Re: [PATCH RFC] xfs, memcg: Call xfs_fs_nr_cached_objects() only in case of global reclaim

From: Dave Chinner
Date: Thu Mar 22 2018 - 19:47:08 EST


On Thu, Mar 22, 2018 at 07:52:37PM +0300, Kirill Tkhai wrote:
> Here is the problem I'm solving: https://lkml.org/lkml/2018/3/21/365.

Oh, finally you tell me what the problem is that you're trying to
solve. I *asked this several times* and got no response. Thank you
for wasting so much of my time.

> Current shrinker is not scalable. Then there are many memcg and mounts,
> the time of iteration shrink_slab() in case of global reclaim can
> take much time. There is times of shrink_slab() by the link. A node
> with 200 containers may waste 4 seconds on global reclaim just to
> iterate over all shrinkers for all cgroups, call shrinker::count_objects()
> and receive 0 zero objects.

So, your problem is the way the memcgs were tacked onto the side
of the list_lru infrastructure and are iterated, which has basically
nothing to do with the way the low level XFS inode shrinker behaves.

/me looks at the patches

/me shudders at the thought of external "cache has freeable items"
control for the shrinking of vfs caches.

Biggest problem I see with this is the scope for coherency bugs ini
the "memcg shrinker has freeable items" tracking. If that happens,
there's no way of getting that memcg to run it's shrinker ever
again. That seems very, very fragile and likely to be an endless
source of OOM bugs. The whole point of the shrinker polling
infrastructure is that it is not susceptible to this sort of bug.

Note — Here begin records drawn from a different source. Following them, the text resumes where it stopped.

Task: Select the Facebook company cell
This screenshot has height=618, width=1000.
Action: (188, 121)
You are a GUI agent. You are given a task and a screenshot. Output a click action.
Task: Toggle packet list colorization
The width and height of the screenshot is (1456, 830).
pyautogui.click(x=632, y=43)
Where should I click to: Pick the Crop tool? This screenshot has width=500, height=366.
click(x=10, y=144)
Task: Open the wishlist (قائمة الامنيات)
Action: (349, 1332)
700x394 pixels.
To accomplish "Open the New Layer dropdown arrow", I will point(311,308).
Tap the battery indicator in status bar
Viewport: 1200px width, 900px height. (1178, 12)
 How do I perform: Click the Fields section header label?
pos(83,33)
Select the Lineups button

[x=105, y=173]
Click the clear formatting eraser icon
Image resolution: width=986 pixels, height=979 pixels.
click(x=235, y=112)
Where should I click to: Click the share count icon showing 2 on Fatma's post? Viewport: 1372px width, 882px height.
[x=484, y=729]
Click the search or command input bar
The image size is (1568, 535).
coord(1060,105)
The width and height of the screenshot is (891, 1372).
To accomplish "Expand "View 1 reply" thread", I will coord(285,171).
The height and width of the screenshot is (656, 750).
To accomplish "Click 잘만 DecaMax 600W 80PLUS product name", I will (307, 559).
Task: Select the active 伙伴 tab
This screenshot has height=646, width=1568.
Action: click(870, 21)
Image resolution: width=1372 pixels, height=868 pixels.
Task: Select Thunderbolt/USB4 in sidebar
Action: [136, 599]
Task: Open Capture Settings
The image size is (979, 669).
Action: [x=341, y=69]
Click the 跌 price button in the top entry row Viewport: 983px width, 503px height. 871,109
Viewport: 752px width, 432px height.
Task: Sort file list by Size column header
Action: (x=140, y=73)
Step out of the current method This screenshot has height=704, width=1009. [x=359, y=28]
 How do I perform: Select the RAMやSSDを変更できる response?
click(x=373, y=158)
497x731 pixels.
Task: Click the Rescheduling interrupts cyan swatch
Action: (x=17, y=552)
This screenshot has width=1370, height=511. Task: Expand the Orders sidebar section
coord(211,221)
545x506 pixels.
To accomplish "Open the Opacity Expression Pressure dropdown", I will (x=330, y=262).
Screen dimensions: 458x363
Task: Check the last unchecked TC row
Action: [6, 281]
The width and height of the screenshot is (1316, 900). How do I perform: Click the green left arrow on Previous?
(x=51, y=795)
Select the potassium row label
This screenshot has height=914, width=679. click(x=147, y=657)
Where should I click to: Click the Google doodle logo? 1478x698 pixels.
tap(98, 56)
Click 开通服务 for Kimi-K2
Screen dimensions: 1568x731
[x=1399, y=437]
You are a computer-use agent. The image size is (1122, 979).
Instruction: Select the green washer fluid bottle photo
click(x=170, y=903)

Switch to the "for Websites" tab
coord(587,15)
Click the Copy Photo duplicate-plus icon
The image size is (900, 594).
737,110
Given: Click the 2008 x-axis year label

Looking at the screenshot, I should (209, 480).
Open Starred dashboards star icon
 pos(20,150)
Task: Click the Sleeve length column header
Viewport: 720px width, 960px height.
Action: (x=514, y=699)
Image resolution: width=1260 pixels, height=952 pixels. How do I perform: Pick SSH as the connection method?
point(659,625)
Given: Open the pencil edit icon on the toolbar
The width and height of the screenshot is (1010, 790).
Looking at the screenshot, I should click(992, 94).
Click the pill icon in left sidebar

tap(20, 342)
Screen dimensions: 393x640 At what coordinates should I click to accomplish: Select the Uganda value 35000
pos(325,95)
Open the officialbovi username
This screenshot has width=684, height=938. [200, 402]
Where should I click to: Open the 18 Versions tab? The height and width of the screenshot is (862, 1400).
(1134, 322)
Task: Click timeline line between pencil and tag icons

Really, the problem is that there's no separate list of memcg aware
shrinkers, so every registered shrinker has to be iterated just to
find the one shrinker that is memcg aware.

So why not just do the simple thing which is create a separate
"memcg-aware" shrinker list (i.e. create shrinker_list_memcg
alongside shrinker_list) and only iterate the shrinker_list_memcg
when a memcg is passed to shrink_slab()?

That means we'll only run 2 shrinkers per memcg at most (sueprblock
and working set) per memcg reclaim call. That's a simple 10-20 line
change, not a whole mess of new code and issues...

> Can't we call shrink of shared objects only for top memcg? Something like
> this:

What's a "shared object", and how is it any different to a normal
slab cache object?

CHeers,

Dave.
--
Dave Chinner
david@xxxxxxxxxxxxx